Random effect predictions for Stability Study

Find definitions and interpretation guidance for the random effect predictions.


The Best Linear Unbiased Predictions (BLUP) are the estimated coefficients for levels of a random batch term. With these coefficients, you can determine the intercept and the slope for the conditional fitted equations, which predict the fitted values for the specific batches. You can view the conditional equations using Predict for Stability Study.


Use the BLUP to estimate how different the batches are. Larger BLUP values at for the batch factor indicate that the shelf lives for the batches in the data are more different at time 0. If the time by batch interaction is not in the model, the shelf lives for the batches in the data are the same distance apart for all times. If the time by batch interaction is in the model, then the BLUP values show how the batches degrade at different rates.

For the batch terms, the most positive BLUP is for Batch 1, approximately 1.36. The BLUP for Batch 7 is closer to zero, approximately 0.05. The conditional fit for Batch 1 at time 0 is approximately 100.6 + 1.36 = 101.42. The conditional fit for Batch 7 is approximately 100.06 + 0.05 = 100.11.

Because the month by batch interaction is also in the model, the BLUP values for the interactions describe differences in how fast the different batches degrade. The most positive interaction BLUP is for Batch 2, approximately 0.02. Thus, the conditional fits for Batch 2 show the slowest degradation.


TermCoefSE CoefDFT-ValueP-Value

Random Effect Predictions


StDev for BLUP

The standard deviation of the best linear unbiased prediction (BLUP) estimates the uncertainty from estimating the BLUP from sample data.


Use the standard deviation of the BLUP to measure the precision of the estimate of the BLUP. The smaller the standard deviation, the more precise the estimate. Dividing the BLUP by its standard deviation calculates a t-value. If the p-value associated with this t-statistic is less than your significance level (denoted as alpha or α), you conclude that the difference between the BLUP and 0 is statistically significant.


The degrees of freedom represent the amount of information in the data to estimate the confidence interval and to construct the test for the Best Unbiased Linear Prediction (BLUP).


Use the DF to compare how much information is available about the BLUPs. Generally, more degrees of freedom make the confidence interval for the BLUP narrower than an interval with less degrees of freedom.

Confidence interval for BLUP (95%CI)

These confidence intervals (CI) are ranges of values that are likely to contain the true value of the Best Linear Unbiased Prediction (BLUP) for each randomly-selected batch in the data.

Because samples are random, two samples from a population are unlikely to yield identical confidence intervals. However, if you take many random samples, a certain percentage of the resulting confidence intervals contain the unknown population parameter. The percentage of these confidence intervals that contain the parameter is the confidence level of the interval.

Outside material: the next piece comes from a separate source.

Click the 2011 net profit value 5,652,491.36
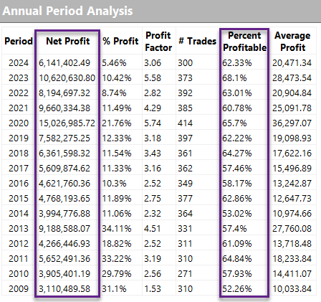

The confidence interval is composed of the following two parts:
Point estimate
This single value estimates a population parameter by using your sample data. The confidence interval is centered around the point estimate.
Margin of error
The margin of error defines the width of the confidence interval and is determined by the observed variability in the sample, the sample size, and the confidence level. To calculate the upper limit of the confidence interval, the margin of error is added to the point estimate. To calculate the lower limit of the confidence interval, the margin of error is subtracted from the point estimate.


Use the confidence interval to assess the estimate of the population BLUP for each batch.

For example, with a 95% confidence level, you can be 95% confident that the confidence interval contains the value of the coefficient for the population. The confidence interval helps you assess the practical significance of your results. Use your specialized knowledge to determine whether the confidence interval includes values that have practical significance for your situation. If the interval is too wide to be useful, consider increasing your sample size.


The t-value measures the ratio between the Best Linear Unbiased Prediction (BLUP) and its standard error.


Minitab uses the t-value to calculate the p-value, which you use to make a decision about the statistical significance of the BLUP values.

You can use the t-value to determine whether to reject the null hypothesis. However, the p-value is used more often because the threshold for rejection is the same no matter what the degrees of freedom are.

P-Value for BLUP

The p-value is a probability that measures the evidence against the null hypothesis. Lower probabilities provide stronger evidence against the null hypothesis.


To determine whether the Best Linear Unbiased Prediction (BLUP) is different from zero, compare the p-value for the BLUP to the significance level. The null hypothesis is that the BLUP is zero, which implies that the prediction for that particular batch is not different from the prediction for a randomly-selected batch.

P-value ≤ α: The association is statistically significant
If the p-value is less than or equal to the significance level, you can conclude that there is a statistically significant difference between the BLUP and zero.
P-value > α: The association is not statistically significant
If the p-value is greater than the significance level, you cannot conclude that there is a statistically significant difference between the BLUP and zero.